• _WORK TO BE COMPLETED_: For each record below, write an exact copy.

(Beginning of DATA)

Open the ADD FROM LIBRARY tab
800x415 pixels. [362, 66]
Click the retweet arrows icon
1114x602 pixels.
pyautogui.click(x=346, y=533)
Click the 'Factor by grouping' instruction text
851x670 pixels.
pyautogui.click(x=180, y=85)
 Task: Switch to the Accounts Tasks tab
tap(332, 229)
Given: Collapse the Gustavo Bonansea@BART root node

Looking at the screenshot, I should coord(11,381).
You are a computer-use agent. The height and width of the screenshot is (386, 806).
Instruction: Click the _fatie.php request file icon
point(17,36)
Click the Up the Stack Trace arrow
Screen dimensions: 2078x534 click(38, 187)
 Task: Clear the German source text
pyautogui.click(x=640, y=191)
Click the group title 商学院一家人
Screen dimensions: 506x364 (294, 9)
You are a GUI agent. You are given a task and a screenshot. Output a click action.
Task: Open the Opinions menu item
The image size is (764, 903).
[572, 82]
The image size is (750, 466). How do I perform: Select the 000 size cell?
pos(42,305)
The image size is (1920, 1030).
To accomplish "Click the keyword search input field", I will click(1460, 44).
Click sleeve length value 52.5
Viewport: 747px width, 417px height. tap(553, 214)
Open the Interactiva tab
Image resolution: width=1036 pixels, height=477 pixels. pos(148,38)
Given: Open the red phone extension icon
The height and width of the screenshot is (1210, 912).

(End of DATA)

• _ANSWER BOX_:
Open the ADD FROM LIBRARY tab
800x415 pixels. [362, 66]
Click the retweet arrows icon
1114x602 pixels.
pyautogui.click(x=346, y=533)
Click the 'Factor by grouping' instruction text
851x670 pixels.
pyautogui.click(x=180, y=85)
 Task: Switch to the Accounts Tasks tab
tap(332, 229)
Given: Collapse the Gustavo Bonansea@BART root node

Looking at the screenshot, I should coord(11,381).
You are a computer-use agent. The height and width of the screenshot is (386, 806).
Instruction: Click the _fatie.php request file icon
point(17,36)
Click the Up the Stack Trace arrow
Screen dimensions: 2078x534 click(38, 187)
 Task: Clear the German source text
pyautogui.click(x=640, y=191)
Click the group title 商学院一家人
Screen dimensions: 506x364 (294, 9)
You are a GUI agent. You are given a task and a screenshot. Output a click action.
Task: Open the Opinions menu item
The image size is (764, 903).
[572, 82]
The image size is (750, 466). How do I perform: Select the 000 size cell?
pos(42,305)
The image size is (1920, 1030).
To accomplish "Click the keyword search input field", I will click(1460, 44).
Click sleeve length value 52.5
Viewport: 747px width, 417px height. tap(553, 214)
Open the Interactiva tab
Image resolution: width=1036 pixels, height=477 pixels. pos(148,38)
Given: Open the red phone extension icon
The height and width of the screenshot is (1210, 912).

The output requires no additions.